Review: Motörhead – Iron Fist (40th Anniversary)
Sanctuary Records (Spetember 23rd, 2022)
Reviewer: Chris O’Connor
Yes, it really has been 40 years since the three amigos cut loose with what would prove to be their final studio outing, and here it is remastered for your aural delectation. This album has always held a special place in my heart, why? The ‘Iron Fist’ tour was the first time I got to experience them ‘live’ at the Birmingham Odeon, supported by the brilliant Algy Ward fronted Tank (the REAL Tank – not the pale fiasco that exists today).
However, I digress. I am a Motorheadbanger – from memory, my club member number/ID was MHB1668, and alongside Rush, they have always been my favourite band. After the magnificent ‘Ace Of Spades’ studio album, and the timeless ‘No Sleep Til Hammersmith’ live album, the unholy triumvirate had the world in their grasp, but this album would prove to be a massive turning point, and not for the better, in the bands career, and would lead to the utter disintegration of the legendary line-up.
Where did it all go wrong for Lemmy, Fast Eddie, and Little Philthy?

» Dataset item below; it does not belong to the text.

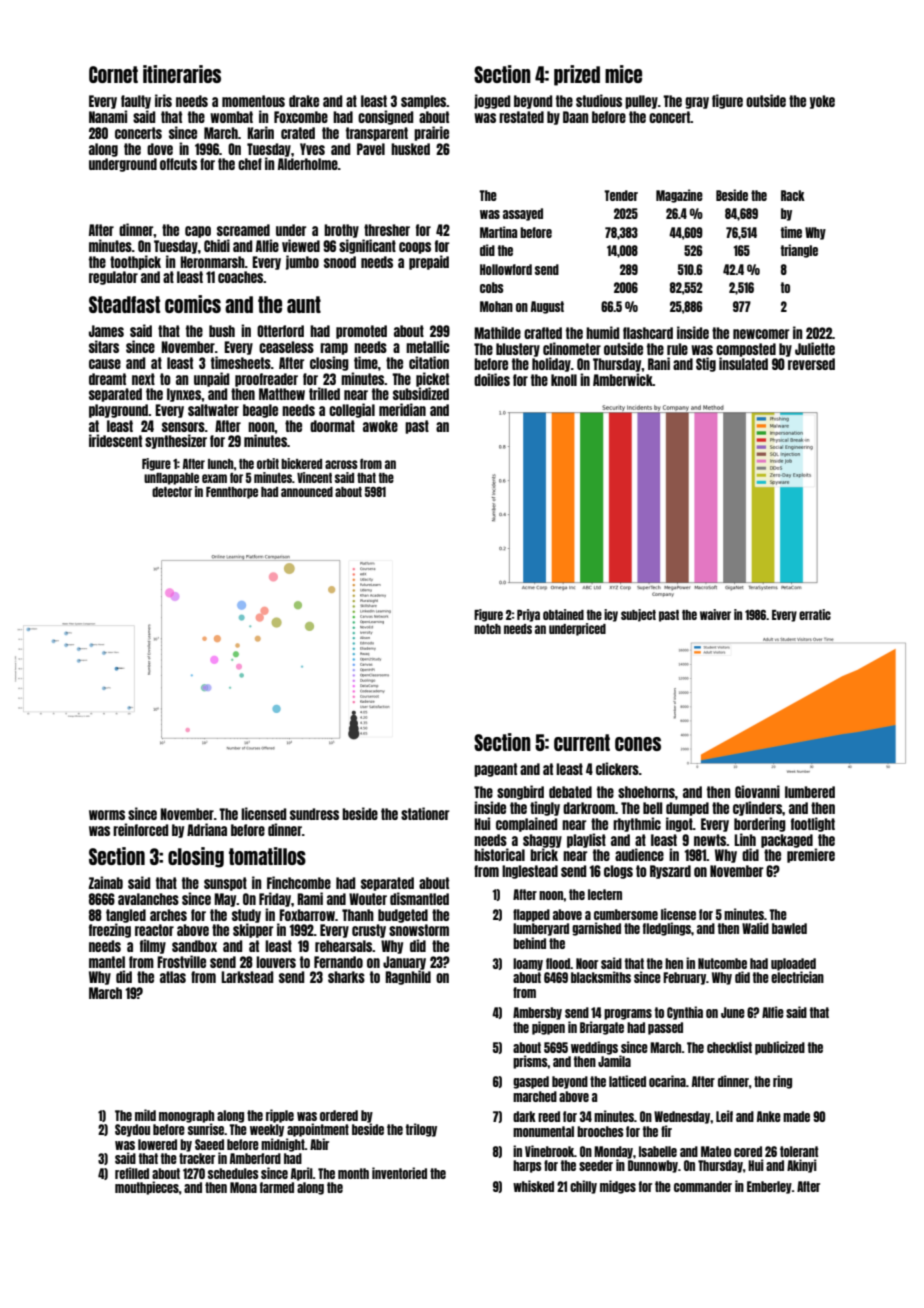  What do you see at coordinates (492, 379) in the image?
I see `doilies` at bounding box center [492, 379].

Well for a start, Messrs Clarke and Taylor decided that producer Vic Maile was surplus to requirements, with Philthy persuaded Eddie that he could do a better job. He couldn’t. Where Maile gave the ‘head a razor-sharp aural attack, to my ears, Clarke simply blunted their sound. As if that wasn’t bad enough, frankly the quality of the band’s writing dropped markedly. Yes, the title track remains magnificent, but for too much of the album, the songs are simply indifferent, and it pains me to admit it. Very few of the other songs from the album made it into the ongoing ‘live’ sets over the decades – which in itself speaks volumes.
The tour was fine (well to these young ears and eyes it was) however, in retrospect, the band was already falling apart, and by the end of the tour, the line-up would disintegrate, with the infamous ‘Stand By Your Man’ single (a duet with the late Plasmatics Goddess Wendy O Williams – for the uninitiated, allegedly the nail in the coffin. With Clarke jumping ship, it would lead (for my money) to the head’s finest moment, 1983’s ‘Another Perfect Day’ (but that’s another story entirely).
So, what do you get for your money? That depends on your budget. My wonderful daughters Hannah and Emma (I happen to know) have generously bought me the ultra-deluxe box for Yule/Christmas, which includes four vinyl albums, two cd’s, a hoodie, t-shirt, and two books! There are all sorts of other permutations on offer though, At the moment though, my promo pack has just two cd’s, the remastered album with extra songs).
CD1 of the promo Cd has twenty-five studio tracks, including the remastered album itself, instrumentals, alternate versions, and outtakes. It’s CD2 where all the ‘fun stuff’ is. Here is a rousing live album which features a full nineteen song set from the classic trio, delivered with the usual belligerent swagger we all know and love. It’s not as riotous as the immortal ‘No Sleep…’ album, but you still get the band at their ear-shattering loudest, delivering the goods as only they could in front of a rabid Glaswegian audience. What more could you possibly ask for?
This box stands as the final eulogy for the ‘ultimate’ Motörhead line-up (well, to certain fans anyway. I disagree, the Lemmy/Mikkey Dee/Phil Campbell axis was superior). It’s the sound of a band barrelling towards breaking point, yet unbeknownst to us or them back then, it wouldn’t be the end of the legend, just the closing of a chapter, and the start of something even louder and prouder. As the clarion call goes: ‘’You know me, evil eye, you know me – prepare to die, you know me, the snakebite kiss, devil’s grip …. The iron fist!’’ Here endeth the lesson brethren. Goodbye, farewell, and Amen.